* AIM OF THE TASK
Starting at the line that contains "Where should I click to: Click" and ending after the line that contains "point(516,106)", write out those entries again with the requests unchanged but every coordinate in the answers multiplied by 0.55 and rounded to a whole number, with halves rounded up. Leave the pictures out.

* DATA FOR THIS EXERCISE
****************

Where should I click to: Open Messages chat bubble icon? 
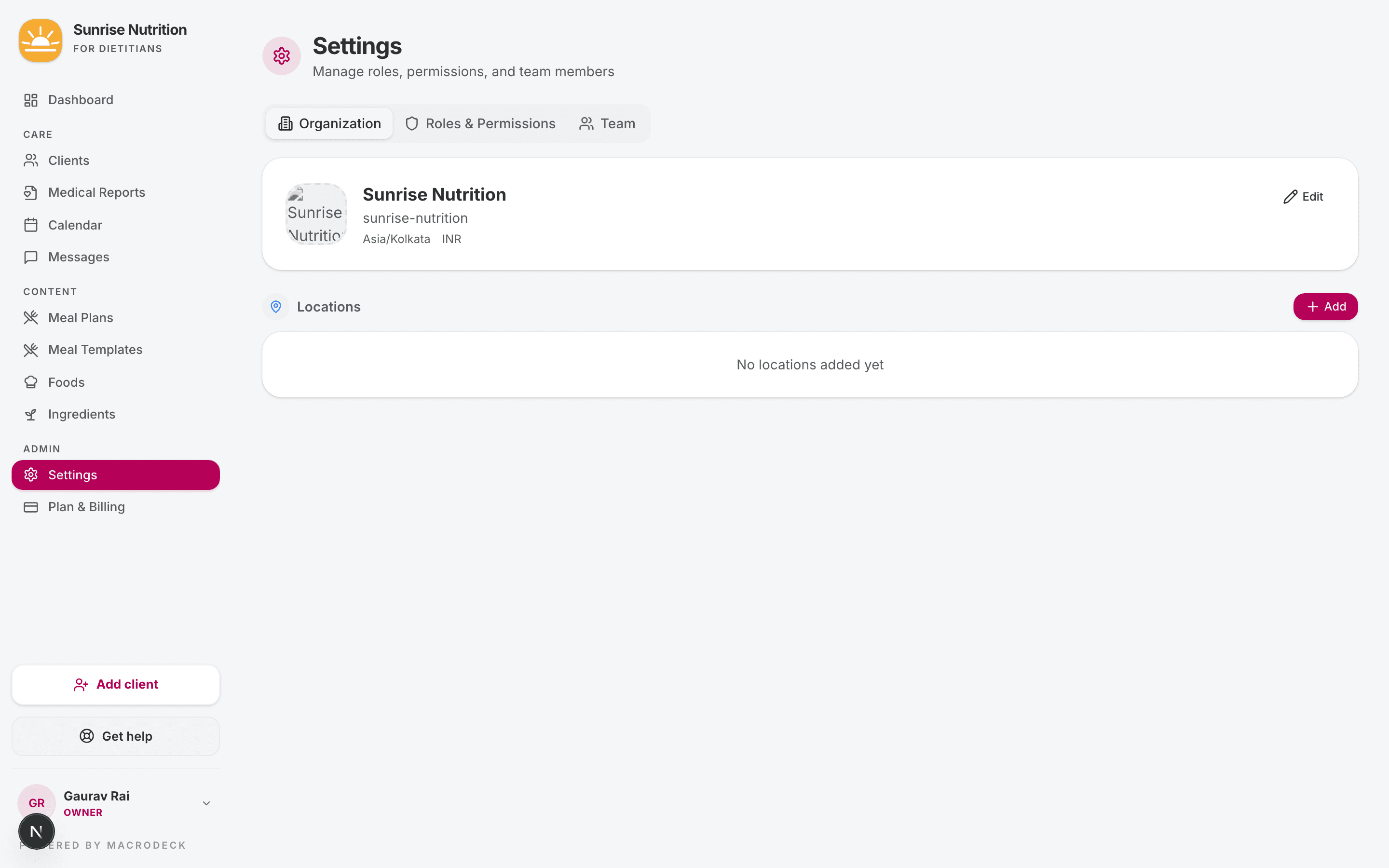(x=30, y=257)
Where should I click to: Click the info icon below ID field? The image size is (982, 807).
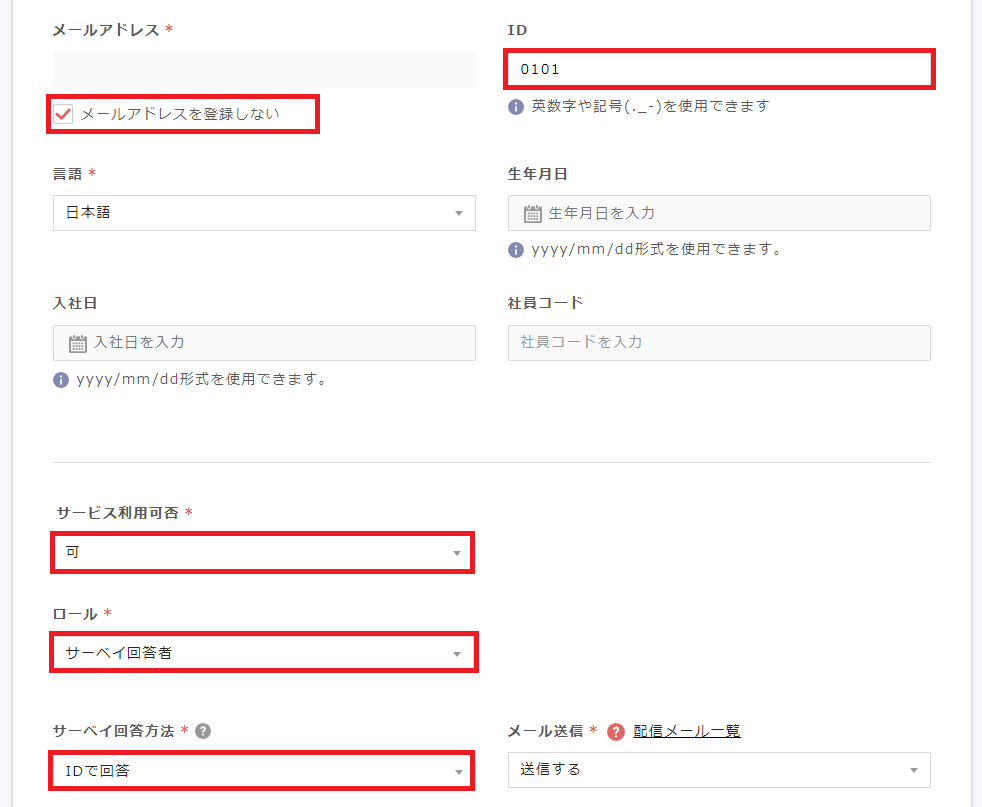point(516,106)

****************

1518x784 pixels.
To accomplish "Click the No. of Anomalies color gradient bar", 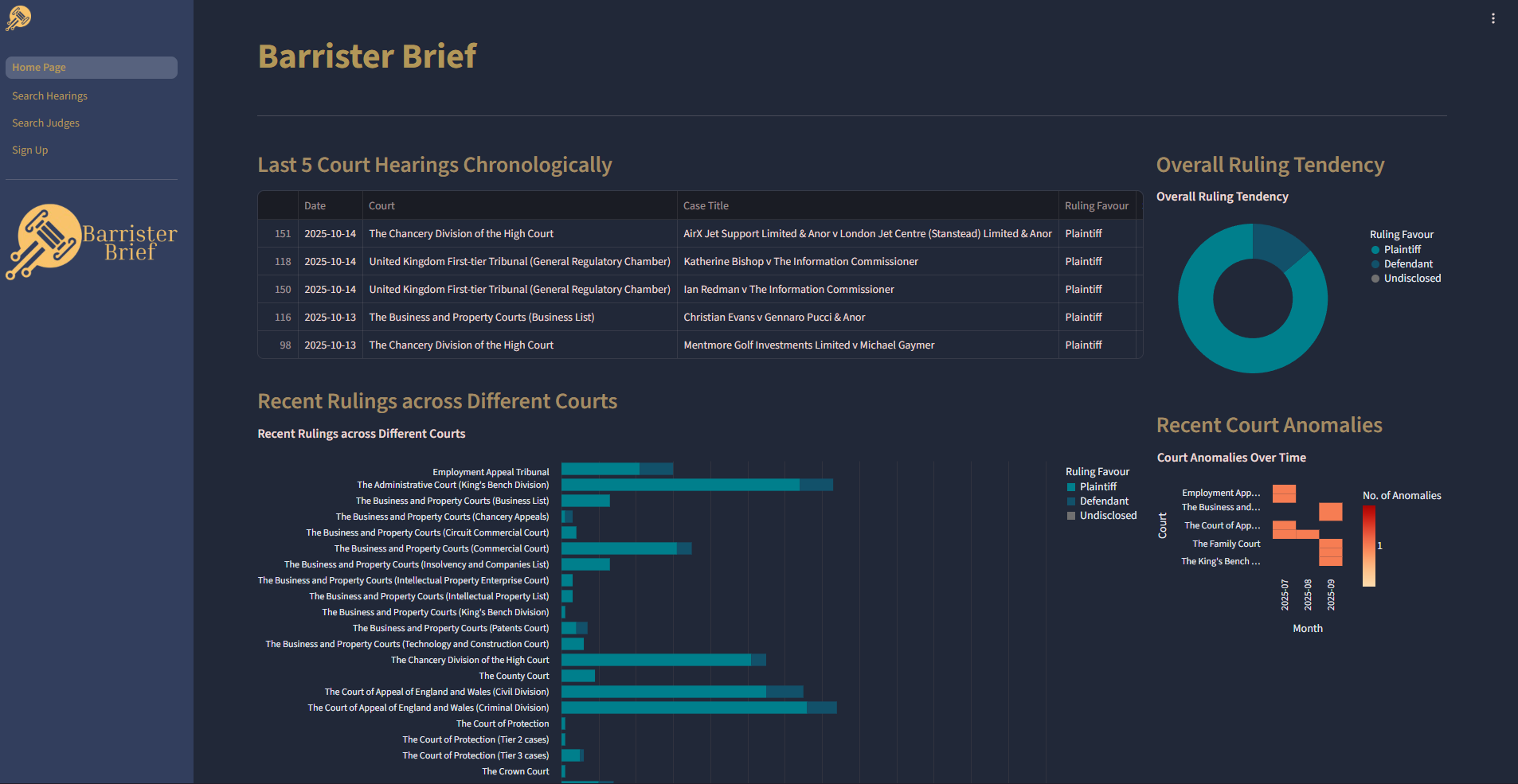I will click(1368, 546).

****************

* RESULT FOR THIS EXERCISE
Where should I click to: Click the info icon below ID field? The image size is (982, 807).
point(284,58)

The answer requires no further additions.